Très troublant article lu sur "Il Foglio" (21/6/2013, mise à jour, puis Annexe)

     

Ce texte paru hier sur "Il Foglio" sous la plume de Mattia Rossi, se passe de commentaires: il est tout simplement troublant.
Les visions de Catherine Emmerich sont disponibles à l'édition, comme on peut le constater par exemple ici: http://tinyurl.com/k3kmxfg
Le fait qu'elle ait été béatifiée par JP II implique qu'une solide enquête avait été menée par l'Eglise, sans que l'on puisse formellement les lui attribuer.

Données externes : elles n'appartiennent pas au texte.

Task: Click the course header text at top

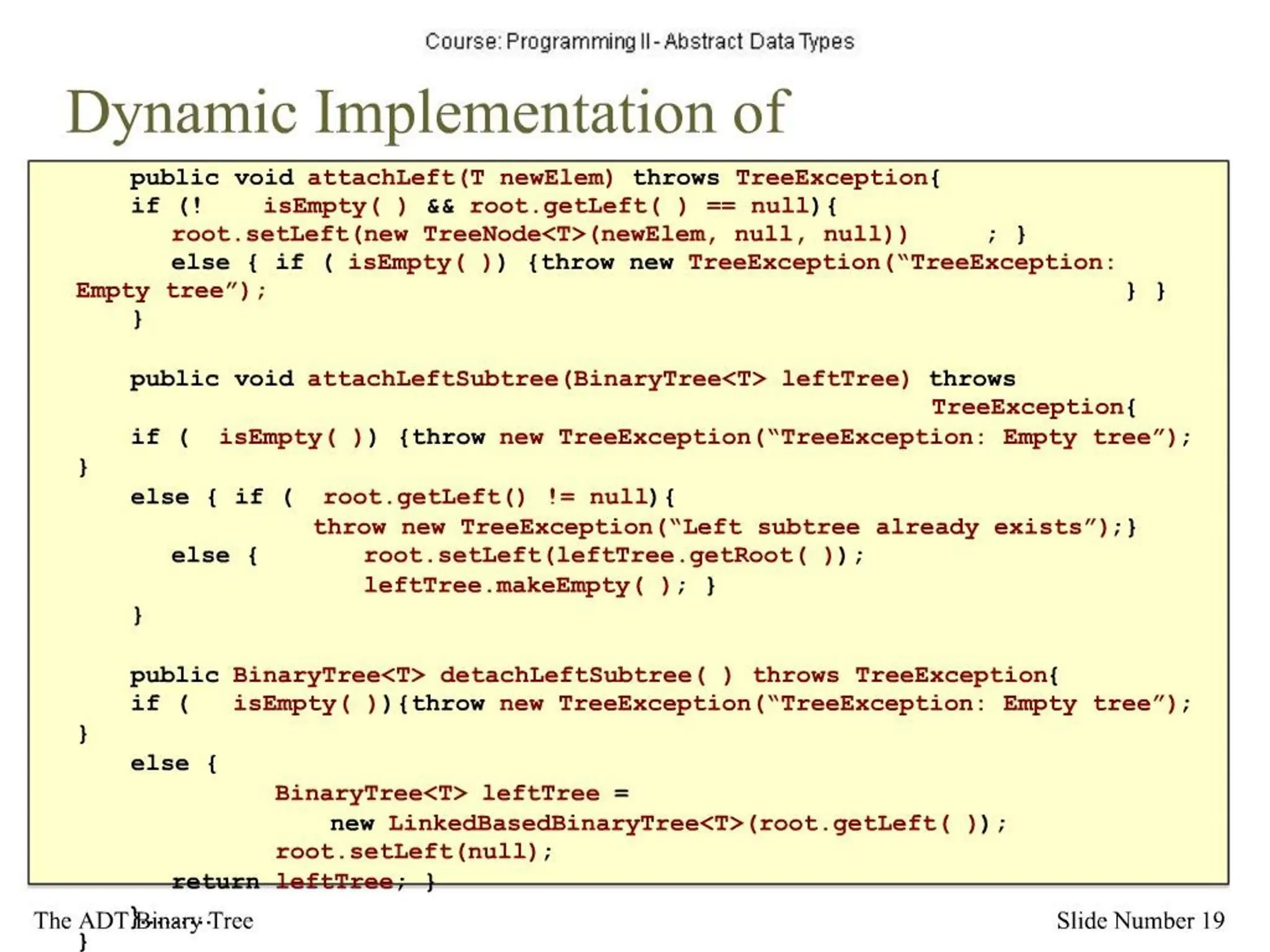Action: (639, 42)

Voir à ce sujet la mise à jour .
Sauf erreur de ma part, la mystique allemande ne figure pas parmi les femmes auxquelles Benoît XVI a consacré une catéchèse.

Ceci dit, il est impossible d'affirmer que les prophéties se réfèrent à ce que nous vivons aujourd'hui. Mais on ne peut pas s'interdire d'y penser.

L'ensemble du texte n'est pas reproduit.